/---

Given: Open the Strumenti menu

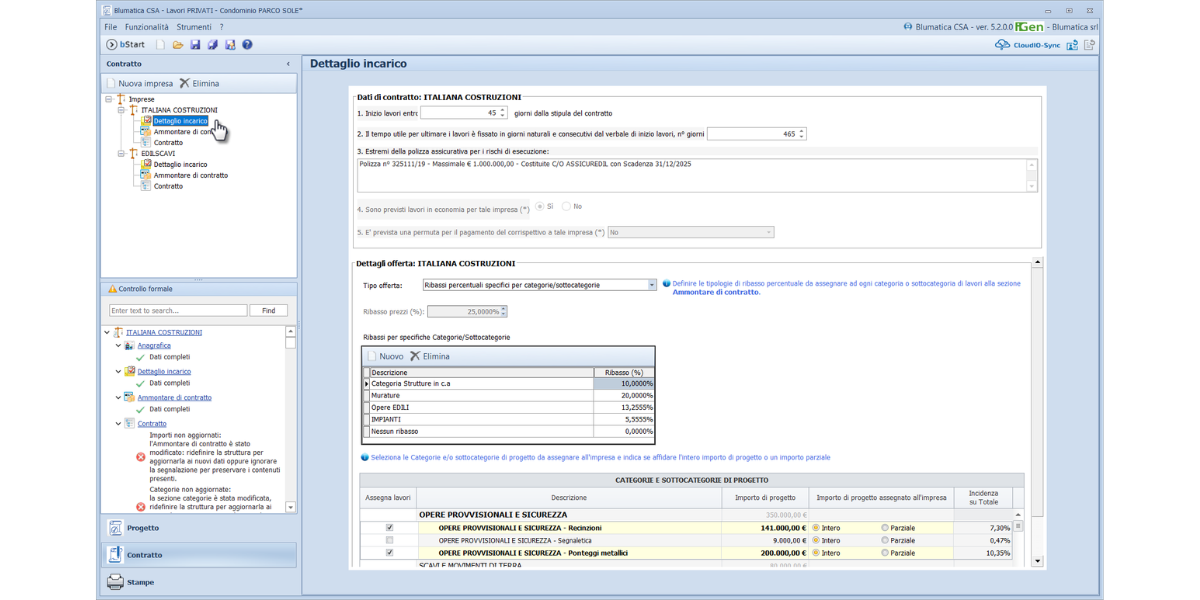Looking at the screenshot, I should 194,27.
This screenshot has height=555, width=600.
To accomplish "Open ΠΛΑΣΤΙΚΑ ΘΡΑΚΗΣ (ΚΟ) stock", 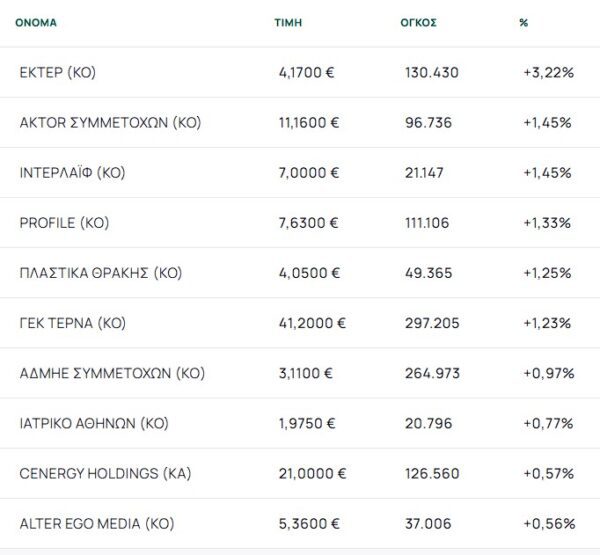I will click(x=100, y=273).
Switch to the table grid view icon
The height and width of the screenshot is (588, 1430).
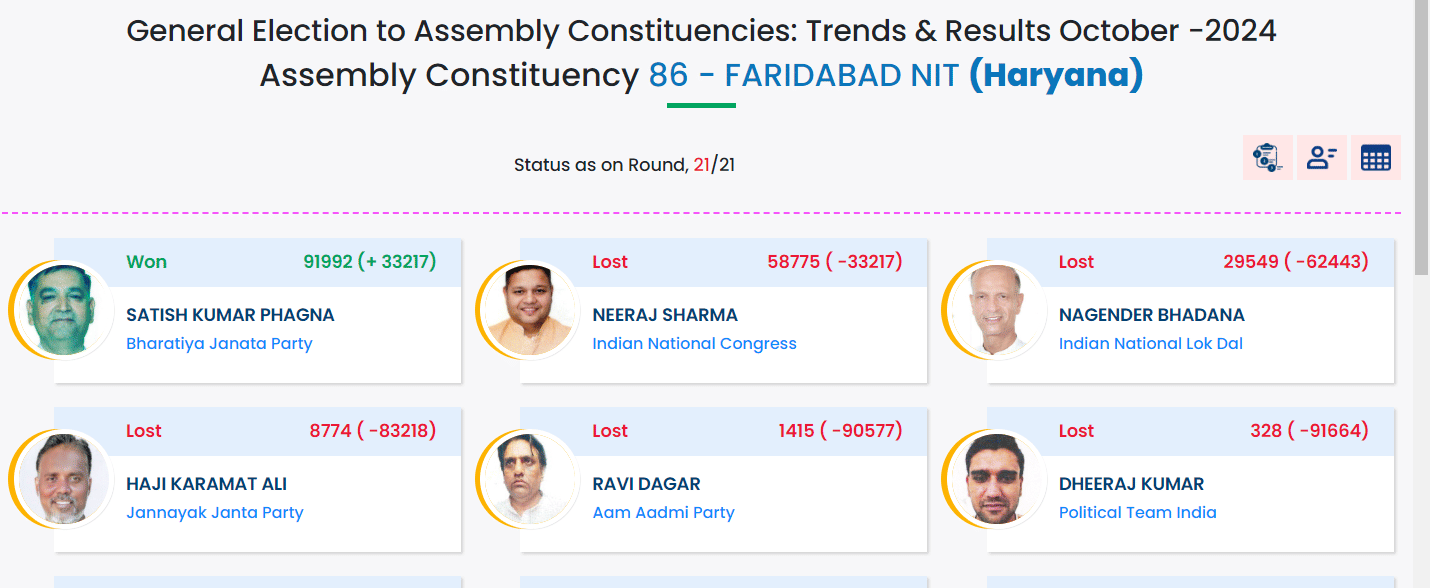click(1376, 158)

\---

EXERCISE - Beginning with the line that includes "Switch to the table grid view icon" and ending with the last line of the material, reproduce those lines exactly and nothing else, with no pictures.

RESPONSE TO THIS EXERCISE -
Switch to the table grid view icon
The height and width of the screenshot is (588, 1430).
click(1376, 158)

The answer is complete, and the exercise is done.